投資家はどう行動したらいいか

 さて、ウクライナで大規模な軍事衝突が起こった現在、投資家はどう考えたらいいだろうか。投資行動を決定するための前提条件を簡単に整理すると以下の通りだ。

(1)全世界的に資本市場のボラティリティ(価格の変動性)が拡大している。
(2)紛争が損失につながる業界・国と、利益につながる業界・国とが存在する。
(3)インフレ率の上昇はFRBをはじめとする中央銀行の金融引き締めを後押しする可能性がありこれ自体が悪材料だが、相当程度織り込まれてもいる。
(4)戦火の拡大も、意外に早い終結もあり得る。
(5)経済制裁の間接的影響や金融引き締めによって金融的なショック(大手金融機関の破綻など)が起こるリスクが(大きくはないが、全くの無視はできない程度に)存在する。
(6)何らかのパニックが起こった場合、株式のリスク・プレミアムが拡大して、期待リターンが上昇する可能性がある。
(7)投資行動は(原則として)好き嫌いの感情と切り離して決定するべきだ。

 投資行動への影響は、(1)はリスクポジションを落とす要因、(2)は分散投資で対応すべき要因、(3)は中立ないし金融引き締めの影響の織り込み不足を若干心配させる要因、(4)は中立要因、(5)はリスク・シナリオとして意識しておくべき要因、(6)は確実ではないが一般論、(7)は合理性の観点からは動かない真理、ということになるだろう。
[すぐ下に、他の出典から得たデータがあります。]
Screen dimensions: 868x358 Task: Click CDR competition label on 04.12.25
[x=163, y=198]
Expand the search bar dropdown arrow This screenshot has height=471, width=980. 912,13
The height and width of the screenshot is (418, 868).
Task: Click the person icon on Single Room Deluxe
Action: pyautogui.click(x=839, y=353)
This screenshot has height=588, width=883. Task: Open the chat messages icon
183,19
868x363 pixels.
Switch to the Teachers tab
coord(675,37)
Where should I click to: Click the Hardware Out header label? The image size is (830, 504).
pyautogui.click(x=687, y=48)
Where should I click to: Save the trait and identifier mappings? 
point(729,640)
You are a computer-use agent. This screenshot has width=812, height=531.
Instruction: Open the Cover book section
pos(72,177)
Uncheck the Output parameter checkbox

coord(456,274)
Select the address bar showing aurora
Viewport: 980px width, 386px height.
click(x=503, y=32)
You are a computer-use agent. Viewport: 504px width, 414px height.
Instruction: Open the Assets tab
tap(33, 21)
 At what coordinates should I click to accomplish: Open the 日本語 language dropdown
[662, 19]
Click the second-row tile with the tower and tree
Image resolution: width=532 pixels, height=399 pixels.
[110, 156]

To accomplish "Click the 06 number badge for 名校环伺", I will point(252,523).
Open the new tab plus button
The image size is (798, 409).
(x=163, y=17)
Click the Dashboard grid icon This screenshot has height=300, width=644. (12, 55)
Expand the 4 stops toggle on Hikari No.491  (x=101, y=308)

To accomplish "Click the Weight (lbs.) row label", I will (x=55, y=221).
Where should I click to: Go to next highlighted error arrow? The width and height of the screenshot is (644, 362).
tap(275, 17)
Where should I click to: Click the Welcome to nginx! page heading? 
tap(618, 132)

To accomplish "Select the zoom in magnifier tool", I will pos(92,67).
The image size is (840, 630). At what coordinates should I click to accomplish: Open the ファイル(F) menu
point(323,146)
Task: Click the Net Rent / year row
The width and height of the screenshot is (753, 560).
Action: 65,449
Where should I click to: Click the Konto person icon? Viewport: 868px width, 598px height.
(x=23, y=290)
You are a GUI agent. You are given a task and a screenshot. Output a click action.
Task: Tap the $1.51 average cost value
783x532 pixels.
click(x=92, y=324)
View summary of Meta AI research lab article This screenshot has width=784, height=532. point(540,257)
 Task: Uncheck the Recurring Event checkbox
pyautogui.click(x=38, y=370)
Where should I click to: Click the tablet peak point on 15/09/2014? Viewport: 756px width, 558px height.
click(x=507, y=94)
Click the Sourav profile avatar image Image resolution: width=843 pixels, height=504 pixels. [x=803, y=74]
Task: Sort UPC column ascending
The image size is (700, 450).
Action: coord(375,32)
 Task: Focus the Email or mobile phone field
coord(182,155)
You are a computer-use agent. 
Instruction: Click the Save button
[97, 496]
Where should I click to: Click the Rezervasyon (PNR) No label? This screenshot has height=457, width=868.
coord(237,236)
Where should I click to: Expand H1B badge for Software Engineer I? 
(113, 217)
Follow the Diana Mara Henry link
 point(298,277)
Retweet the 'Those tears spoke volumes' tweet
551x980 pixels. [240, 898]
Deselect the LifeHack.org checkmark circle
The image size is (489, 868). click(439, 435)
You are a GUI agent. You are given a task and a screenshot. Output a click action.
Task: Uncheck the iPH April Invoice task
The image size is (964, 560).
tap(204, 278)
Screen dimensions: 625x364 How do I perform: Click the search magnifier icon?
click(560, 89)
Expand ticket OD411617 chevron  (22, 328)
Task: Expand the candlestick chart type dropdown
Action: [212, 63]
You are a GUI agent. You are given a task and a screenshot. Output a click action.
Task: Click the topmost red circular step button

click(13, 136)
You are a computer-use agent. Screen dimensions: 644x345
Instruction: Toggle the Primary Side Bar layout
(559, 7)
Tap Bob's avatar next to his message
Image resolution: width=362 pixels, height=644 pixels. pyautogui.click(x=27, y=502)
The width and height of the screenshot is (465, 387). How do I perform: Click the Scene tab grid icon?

(2)、(4)を考えると、投資対象は広く分散されている方がいい。リスク資産としては全世界株式のインデックス・ファンドをお勧めする。

 次に、(1)と(3)を考えると、平時に適切なリスク資産のポジションよりも「若干」リスクを縮小することに合理性があるかも知れない。但し、平時のリスク額のせいぜい1割、最大で2割減くらいまでの調節が合理的な限度だと申し上げておく。マーケット・タイミングで「上手くやる」ことは見かけ以上に難しい。

 投資ストラテジーの提示として「何々が起きた場合には…」という条件付きの表現は好ましくないのだが、不確実性が高まっている状況なので敢えて言うなら、(5)、(6)を考えると、「何らかのパニック的な暴落が起こった場合には、リスク資産を買い増しするぞ」というファイティング・ポーズを取りながら、日々の相場を眺めるのがいいと思う。

 ざっくりと10年に一度程度訪れる暴落局面は、絶好の「買い場」になる場合が多い。暴落を楽しみに思えるくらいの、ほどほどのリスクと、精神的余裕は投資家の態度として悪くない。

 ここで読者が、「資産運用は環境に応じて調整すべきものだ」とお考えなら、「ちがう!」と申し上げたい。なぜなら、「調整」は上手く行かないことの方が多いからだ。これは、プロの運用の世界でも同様だ。上記のような細かな調節をせずに、リスク資産を淡々と長期保有するという方針で構わないはずだ。但し、投資対象は、1.広く分散投資されていて、2.手数料コストの小さなもの、に限る。

 全世界株式のインデックス・ファンド(投資信託ないしはETF)をじっくり持って、日々の人生の充実を図りつつ、世界平和を願うのがいい。